- EXERCISE INSTRUCTIONS
Copy out every line of the data below word for word, leaving the pictures out of your copy.

- INFORMATION SHOWN

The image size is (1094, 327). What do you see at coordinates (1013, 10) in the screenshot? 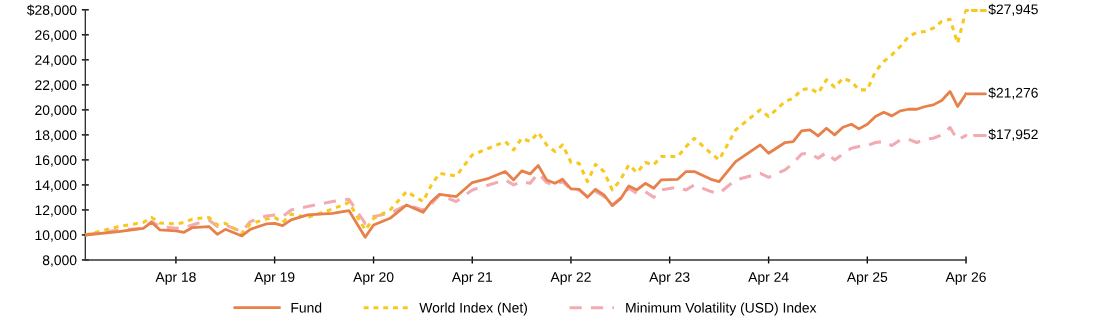
I see `annotation: $27,945` at bounding box center [1013, 10].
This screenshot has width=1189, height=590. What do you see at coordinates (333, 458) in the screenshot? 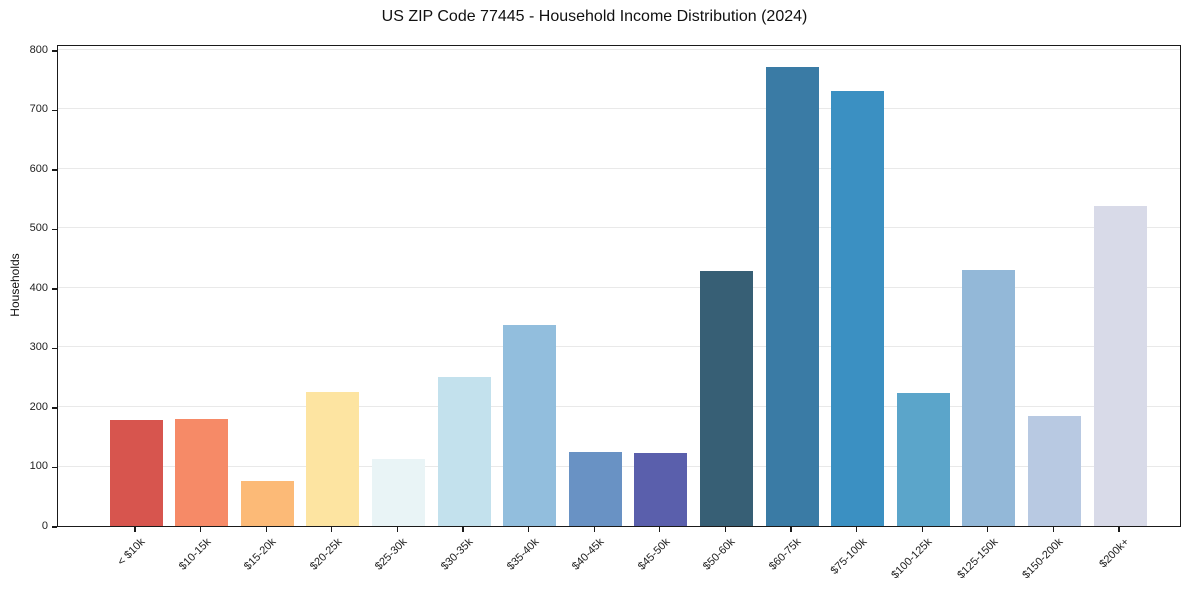
I see `bar-20-25k` at bounding box center [333, 458].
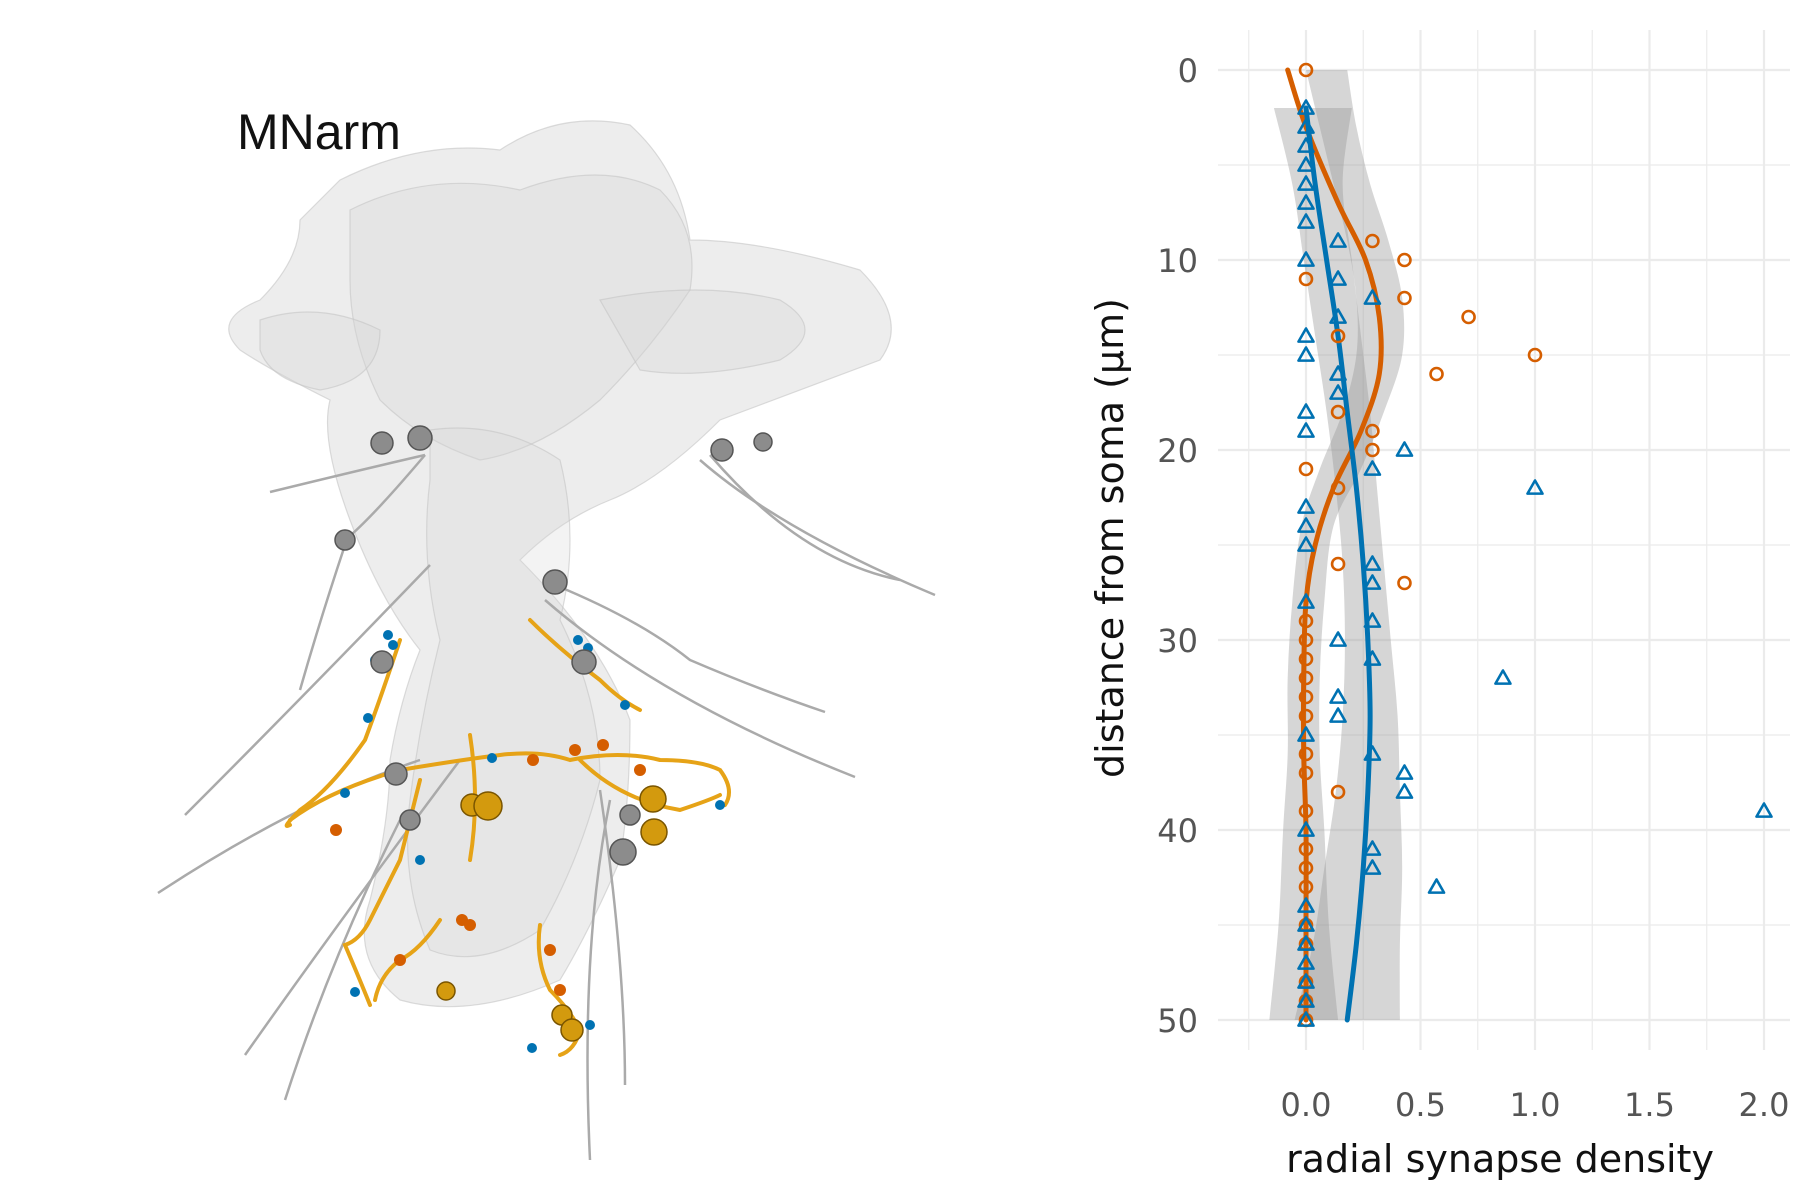  I want to click on gold-spheres, so click(552, 914).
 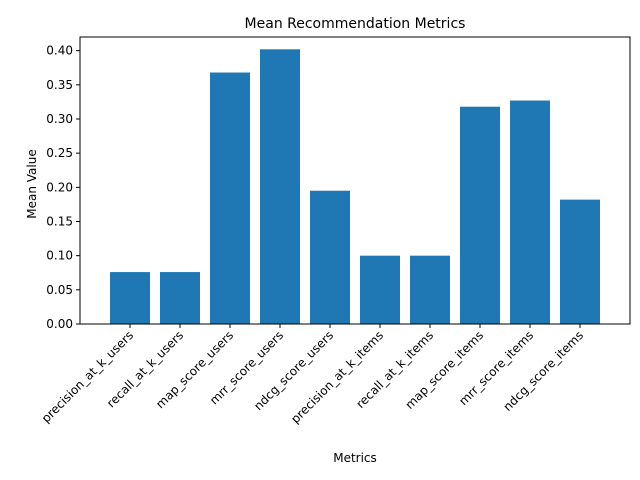 I want to click on x-axis-title: Metrics, so click(x=355, y=458).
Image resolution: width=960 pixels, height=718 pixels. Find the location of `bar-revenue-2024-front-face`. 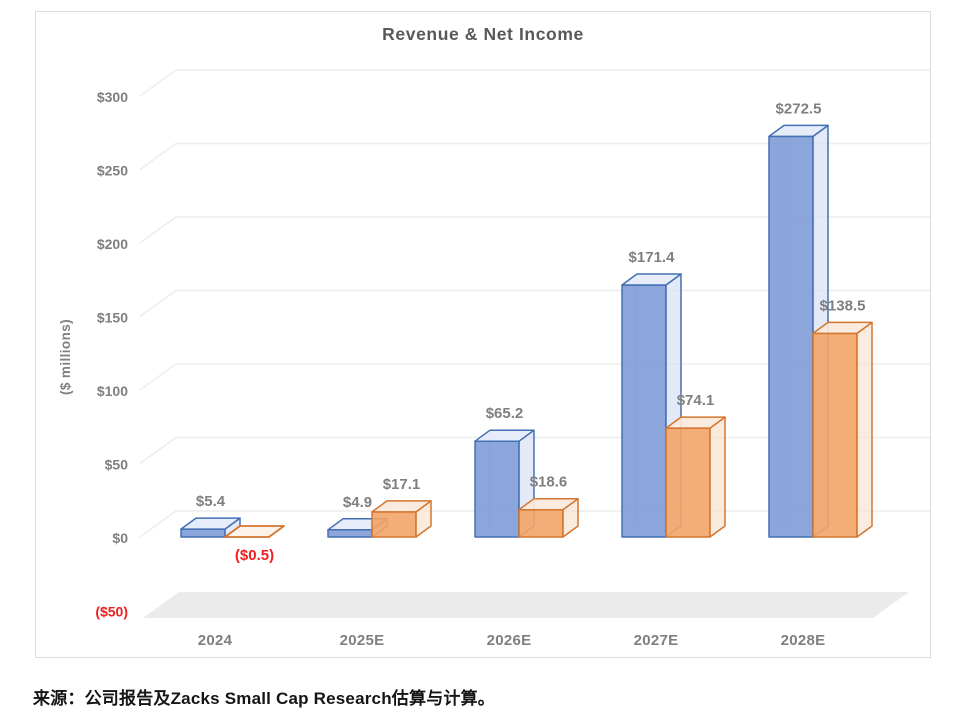

bar-revenue-2024-front-face is located at coordinates (203, 533).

- PROBLEM SOLUTION
The image size is (1094, 327). What do you see at coordinates (1013, 10) in the screenshot? 
I see `annotation: $27,945` at bounding box center [1013, 10].
This screenshot has width=1189, height=590. What do you see at coordinates (333, 458) in the screenshot? 
I see `bar-20-25k` at bounding box center [333, 458].
  I want to click on gold-spheres, so click(552, 914).
  I want to click on x-axis-title: Metrics, so click(x=355, y=458).
Image resolution: width=960 pixels, height=718 pixels. Find the location of `bar-revenue-2024-front-face`. 

bar-revenue-2024-front-face is located at coordinates (203, 533).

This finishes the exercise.